CGIL   CISL    UIL Segreterie regionali Marche   SANITA’, CGIL, CGIL E UIL MARCHE: ANCORA MOBILITAZIONE. NEL MIRINO, IL TAGLIO DI 30 MILIONI ALLA SPESA SUL PERSONALE   Sanità, prosegue la mobilitazione dei sindacati. Oggi, si è svolta la riunione di  Cgil, Cisl e Uil Marche con le rispettive categorie della sanità e dei pensionati per valutare il confronto in atto con la Regione Marche sulle politiche di riorganizzazione della sanità.  Una riunione che fa seguito alla manifestazione del 25 marzo scorso e alle assemblee che si sono svolte in tutti i territori. Pur registrando alcuni passi avanti nell’elaborazione e nelle proposte relative alle reti territoriali e all’integrazione socio-sanitaria,  alle case della salute e alla stazione unica appaltant e, i sindacati confermano la non condivisione sull’insieme della manovra.
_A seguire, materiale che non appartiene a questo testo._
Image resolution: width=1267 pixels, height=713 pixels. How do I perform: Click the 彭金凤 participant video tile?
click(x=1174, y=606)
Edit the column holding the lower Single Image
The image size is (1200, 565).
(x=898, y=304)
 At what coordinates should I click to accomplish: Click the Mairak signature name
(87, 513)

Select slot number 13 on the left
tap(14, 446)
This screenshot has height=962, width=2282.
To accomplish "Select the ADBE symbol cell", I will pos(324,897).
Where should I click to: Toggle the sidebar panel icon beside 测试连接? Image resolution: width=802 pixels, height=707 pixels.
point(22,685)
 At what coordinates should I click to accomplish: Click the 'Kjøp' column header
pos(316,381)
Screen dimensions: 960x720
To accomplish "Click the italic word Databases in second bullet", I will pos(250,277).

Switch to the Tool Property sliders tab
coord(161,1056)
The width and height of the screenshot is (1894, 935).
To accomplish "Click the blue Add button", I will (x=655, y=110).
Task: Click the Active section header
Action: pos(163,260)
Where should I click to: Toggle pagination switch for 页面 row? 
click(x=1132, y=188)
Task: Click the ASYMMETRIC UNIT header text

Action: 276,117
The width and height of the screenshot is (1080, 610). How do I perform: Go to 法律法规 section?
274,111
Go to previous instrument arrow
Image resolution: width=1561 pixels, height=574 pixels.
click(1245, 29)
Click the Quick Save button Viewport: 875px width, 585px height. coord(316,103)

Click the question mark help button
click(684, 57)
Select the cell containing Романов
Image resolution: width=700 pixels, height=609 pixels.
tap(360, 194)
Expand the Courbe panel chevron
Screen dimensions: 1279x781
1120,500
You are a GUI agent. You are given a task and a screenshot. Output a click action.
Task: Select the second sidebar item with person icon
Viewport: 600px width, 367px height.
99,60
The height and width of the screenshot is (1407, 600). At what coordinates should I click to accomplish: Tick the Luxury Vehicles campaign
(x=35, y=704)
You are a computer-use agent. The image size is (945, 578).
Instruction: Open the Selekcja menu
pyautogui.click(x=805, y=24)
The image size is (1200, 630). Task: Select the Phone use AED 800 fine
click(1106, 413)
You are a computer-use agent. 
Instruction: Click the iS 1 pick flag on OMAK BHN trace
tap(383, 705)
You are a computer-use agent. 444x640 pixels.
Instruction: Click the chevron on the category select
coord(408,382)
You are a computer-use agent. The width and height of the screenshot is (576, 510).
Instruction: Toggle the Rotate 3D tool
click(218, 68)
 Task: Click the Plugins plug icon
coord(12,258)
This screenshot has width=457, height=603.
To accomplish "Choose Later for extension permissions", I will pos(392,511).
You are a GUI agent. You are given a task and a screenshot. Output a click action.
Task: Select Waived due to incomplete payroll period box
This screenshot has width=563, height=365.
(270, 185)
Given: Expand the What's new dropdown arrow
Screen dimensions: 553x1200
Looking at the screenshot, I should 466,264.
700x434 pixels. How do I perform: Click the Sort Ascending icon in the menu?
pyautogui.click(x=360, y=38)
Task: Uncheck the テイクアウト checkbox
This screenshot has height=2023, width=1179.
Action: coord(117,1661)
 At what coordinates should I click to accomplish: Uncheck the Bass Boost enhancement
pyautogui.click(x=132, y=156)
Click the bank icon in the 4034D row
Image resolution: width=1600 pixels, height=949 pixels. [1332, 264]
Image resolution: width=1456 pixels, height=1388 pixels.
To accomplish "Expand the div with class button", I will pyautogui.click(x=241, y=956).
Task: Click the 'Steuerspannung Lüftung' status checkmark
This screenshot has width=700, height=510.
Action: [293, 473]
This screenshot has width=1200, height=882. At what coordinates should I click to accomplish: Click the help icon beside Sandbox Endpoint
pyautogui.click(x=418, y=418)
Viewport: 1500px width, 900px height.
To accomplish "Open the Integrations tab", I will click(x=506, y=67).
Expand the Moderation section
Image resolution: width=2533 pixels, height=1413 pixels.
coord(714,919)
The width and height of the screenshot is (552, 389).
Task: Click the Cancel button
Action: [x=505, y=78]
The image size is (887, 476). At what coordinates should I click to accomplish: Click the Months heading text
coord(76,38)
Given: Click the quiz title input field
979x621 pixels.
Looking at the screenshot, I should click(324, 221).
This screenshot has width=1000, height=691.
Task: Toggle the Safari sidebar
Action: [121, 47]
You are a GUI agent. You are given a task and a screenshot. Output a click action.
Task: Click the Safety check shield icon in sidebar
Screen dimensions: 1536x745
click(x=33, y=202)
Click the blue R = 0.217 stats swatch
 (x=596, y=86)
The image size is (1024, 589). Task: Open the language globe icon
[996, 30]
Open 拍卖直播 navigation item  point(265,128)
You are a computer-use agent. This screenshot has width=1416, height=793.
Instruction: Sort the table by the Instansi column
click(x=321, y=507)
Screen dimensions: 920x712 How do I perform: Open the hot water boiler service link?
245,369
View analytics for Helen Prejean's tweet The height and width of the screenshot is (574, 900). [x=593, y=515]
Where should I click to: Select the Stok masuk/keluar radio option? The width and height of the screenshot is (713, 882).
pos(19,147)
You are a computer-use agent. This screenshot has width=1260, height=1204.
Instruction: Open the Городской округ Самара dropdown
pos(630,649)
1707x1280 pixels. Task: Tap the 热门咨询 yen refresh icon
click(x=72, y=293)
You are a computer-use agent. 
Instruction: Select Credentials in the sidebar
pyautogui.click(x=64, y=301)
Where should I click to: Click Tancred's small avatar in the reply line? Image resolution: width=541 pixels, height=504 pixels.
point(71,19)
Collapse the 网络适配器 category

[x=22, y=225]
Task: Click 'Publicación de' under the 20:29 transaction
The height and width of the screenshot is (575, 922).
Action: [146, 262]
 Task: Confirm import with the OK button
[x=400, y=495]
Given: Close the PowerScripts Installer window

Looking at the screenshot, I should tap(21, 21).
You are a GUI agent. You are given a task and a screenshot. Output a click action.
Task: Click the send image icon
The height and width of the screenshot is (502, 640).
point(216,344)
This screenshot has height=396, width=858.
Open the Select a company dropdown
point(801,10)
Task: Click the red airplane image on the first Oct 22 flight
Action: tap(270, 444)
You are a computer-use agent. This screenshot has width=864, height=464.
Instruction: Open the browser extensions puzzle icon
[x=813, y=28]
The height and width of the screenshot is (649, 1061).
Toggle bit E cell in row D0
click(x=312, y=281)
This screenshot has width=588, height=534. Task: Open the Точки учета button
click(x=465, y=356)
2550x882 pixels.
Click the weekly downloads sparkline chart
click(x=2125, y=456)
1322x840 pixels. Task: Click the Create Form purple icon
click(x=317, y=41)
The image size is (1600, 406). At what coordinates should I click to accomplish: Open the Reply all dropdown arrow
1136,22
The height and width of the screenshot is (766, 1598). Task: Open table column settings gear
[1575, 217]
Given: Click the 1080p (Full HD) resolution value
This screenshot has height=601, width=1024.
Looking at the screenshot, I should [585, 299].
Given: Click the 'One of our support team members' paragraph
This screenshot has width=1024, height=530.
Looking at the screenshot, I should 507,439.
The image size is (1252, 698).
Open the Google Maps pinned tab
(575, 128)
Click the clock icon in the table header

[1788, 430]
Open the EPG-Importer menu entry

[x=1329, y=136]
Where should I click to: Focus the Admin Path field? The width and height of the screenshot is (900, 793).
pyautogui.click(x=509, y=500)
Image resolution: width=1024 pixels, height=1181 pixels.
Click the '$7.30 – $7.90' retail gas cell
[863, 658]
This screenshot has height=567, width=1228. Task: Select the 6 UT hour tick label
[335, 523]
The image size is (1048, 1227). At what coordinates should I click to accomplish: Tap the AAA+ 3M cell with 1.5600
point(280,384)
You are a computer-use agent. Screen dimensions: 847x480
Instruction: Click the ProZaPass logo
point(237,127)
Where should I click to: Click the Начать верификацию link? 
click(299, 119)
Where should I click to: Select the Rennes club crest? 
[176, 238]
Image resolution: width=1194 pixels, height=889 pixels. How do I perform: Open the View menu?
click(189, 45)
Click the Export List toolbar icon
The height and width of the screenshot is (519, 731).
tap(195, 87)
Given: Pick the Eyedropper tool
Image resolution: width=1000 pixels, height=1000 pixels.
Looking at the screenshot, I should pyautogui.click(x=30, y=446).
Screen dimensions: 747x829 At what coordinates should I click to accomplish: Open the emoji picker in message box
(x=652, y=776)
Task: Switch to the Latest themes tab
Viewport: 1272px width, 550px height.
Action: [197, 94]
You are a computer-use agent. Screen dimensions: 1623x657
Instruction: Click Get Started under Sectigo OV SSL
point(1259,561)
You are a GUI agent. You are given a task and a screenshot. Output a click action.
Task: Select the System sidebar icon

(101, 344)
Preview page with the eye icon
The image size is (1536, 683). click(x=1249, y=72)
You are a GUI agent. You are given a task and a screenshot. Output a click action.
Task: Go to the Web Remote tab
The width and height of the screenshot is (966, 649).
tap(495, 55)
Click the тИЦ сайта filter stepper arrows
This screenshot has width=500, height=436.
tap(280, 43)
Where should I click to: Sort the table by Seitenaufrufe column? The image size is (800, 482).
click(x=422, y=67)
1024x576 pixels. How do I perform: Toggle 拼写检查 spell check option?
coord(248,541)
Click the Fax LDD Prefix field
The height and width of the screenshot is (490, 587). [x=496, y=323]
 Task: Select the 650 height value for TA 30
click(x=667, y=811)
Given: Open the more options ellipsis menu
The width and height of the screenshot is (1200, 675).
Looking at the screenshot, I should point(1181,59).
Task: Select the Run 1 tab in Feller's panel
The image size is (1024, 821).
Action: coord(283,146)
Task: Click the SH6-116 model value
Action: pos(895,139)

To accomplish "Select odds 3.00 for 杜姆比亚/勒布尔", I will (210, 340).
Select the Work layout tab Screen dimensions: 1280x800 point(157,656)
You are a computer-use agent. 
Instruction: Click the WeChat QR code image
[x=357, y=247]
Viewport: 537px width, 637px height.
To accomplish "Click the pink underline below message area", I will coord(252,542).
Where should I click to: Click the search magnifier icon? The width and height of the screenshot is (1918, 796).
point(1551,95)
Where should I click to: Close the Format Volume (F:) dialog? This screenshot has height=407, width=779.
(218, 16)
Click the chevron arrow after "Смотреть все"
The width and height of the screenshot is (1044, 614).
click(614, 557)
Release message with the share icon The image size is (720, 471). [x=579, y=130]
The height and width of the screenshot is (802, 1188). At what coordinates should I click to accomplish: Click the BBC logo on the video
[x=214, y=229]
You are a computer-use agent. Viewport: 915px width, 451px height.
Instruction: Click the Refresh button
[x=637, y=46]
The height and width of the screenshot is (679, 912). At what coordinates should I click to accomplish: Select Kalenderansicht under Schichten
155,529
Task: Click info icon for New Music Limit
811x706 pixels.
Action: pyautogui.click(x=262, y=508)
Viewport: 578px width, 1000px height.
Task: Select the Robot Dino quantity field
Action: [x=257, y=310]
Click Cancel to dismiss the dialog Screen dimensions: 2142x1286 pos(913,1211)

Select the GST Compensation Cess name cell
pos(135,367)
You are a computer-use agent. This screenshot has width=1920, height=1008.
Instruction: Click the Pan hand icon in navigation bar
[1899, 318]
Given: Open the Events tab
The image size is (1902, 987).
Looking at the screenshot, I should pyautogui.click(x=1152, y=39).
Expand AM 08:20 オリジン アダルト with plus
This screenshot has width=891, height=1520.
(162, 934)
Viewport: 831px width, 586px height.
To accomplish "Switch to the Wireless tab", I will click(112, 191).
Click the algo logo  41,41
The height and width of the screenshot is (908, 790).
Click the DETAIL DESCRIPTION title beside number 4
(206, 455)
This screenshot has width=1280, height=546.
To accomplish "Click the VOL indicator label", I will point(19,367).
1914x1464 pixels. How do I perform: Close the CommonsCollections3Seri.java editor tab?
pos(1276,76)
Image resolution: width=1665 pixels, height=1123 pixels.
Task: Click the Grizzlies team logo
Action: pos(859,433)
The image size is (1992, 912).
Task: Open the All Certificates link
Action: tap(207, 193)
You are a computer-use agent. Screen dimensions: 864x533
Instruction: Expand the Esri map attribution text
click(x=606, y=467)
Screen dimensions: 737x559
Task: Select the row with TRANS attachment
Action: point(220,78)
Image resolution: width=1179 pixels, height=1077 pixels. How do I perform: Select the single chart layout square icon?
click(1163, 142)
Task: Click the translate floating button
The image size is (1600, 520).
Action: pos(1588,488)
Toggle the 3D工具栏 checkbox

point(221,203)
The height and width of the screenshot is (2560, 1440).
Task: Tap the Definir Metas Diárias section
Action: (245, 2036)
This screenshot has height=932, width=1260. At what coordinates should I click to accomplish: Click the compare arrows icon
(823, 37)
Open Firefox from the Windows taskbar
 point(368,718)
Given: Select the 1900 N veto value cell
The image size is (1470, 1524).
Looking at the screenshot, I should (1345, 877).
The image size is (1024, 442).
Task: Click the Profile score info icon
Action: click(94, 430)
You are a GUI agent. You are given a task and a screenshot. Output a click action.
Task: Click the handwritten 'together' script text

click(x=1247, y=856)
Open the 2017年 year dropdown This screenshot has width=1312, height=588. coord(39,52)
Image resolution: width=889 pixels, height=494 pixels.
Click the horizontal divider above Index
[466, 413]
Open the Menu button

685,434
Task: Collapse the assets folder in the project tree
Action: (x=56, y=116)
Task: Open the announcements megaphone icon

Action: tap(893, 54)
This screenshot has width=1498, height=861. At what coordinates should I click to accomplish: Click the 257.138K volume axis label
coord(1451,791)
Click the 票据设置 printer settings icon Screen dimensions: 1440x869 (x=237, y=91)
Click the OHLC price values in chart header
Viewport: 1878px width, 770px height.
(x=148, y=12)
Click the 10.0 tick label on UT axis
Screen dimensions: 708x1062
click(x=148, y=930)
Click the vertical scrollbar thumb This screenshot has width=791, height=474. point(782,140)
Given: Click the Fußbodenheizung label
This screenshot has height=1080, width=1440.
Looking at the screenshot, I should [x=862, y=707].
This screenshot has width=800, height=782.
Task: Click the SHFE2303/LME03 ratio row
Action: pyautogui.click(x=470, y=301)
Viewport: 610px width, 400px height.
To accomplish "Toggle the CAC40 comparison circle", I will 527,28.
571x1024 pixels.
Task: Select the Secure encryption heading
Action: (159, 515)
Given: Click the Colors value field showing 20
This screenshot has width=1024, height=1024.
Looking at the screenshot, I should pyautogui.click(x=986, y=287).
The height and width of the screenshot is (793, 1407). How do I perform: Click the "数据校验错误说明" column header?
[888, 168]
Cgil, Cisl e Uil, inoltre, esprimono dubbi sulla piena coerenza del Piano di riconversione degli ex ospedali di polo e, in attesa del progetto di riorganizzazione delle reti cliniche e della definizione del quadro economico complessivo,  giudicano estremamente negativo e preoccupante il taglio che si sta profilando sul fronte del personale. Dall’ultimo incontro infatti è emersa la volontà di operare una riduzione di circa 30 milioni di euro alla spesa del personale; una somma che va ad aggiungersi ai 18 già tagliati lo scorso anno.  Se tali ipotesi venisse attuata, sarebbero a rischio non solo centinaia di posti di lavoro, soprattutto tra i precari, ma anche la possibilità concreta di erogare servizi ai cittadini. A questo, si aggiungano i carichi di lavoro che gravano su tutti i lavoratori, che sono già al limite, come dimostra l’ingente arretrato di giornate di ferie  rimaste inutilizzate proprio per la mole di lavoro. Cgil, Cisl e Uil Marche, nel denunciare questa situazione, invitano la Regione a modificare radicalmente queste previsioni. In tal senso, si auspicano novità già per la riunione del 24; in caso contrario, si intensificheranno le iniziative di lotta.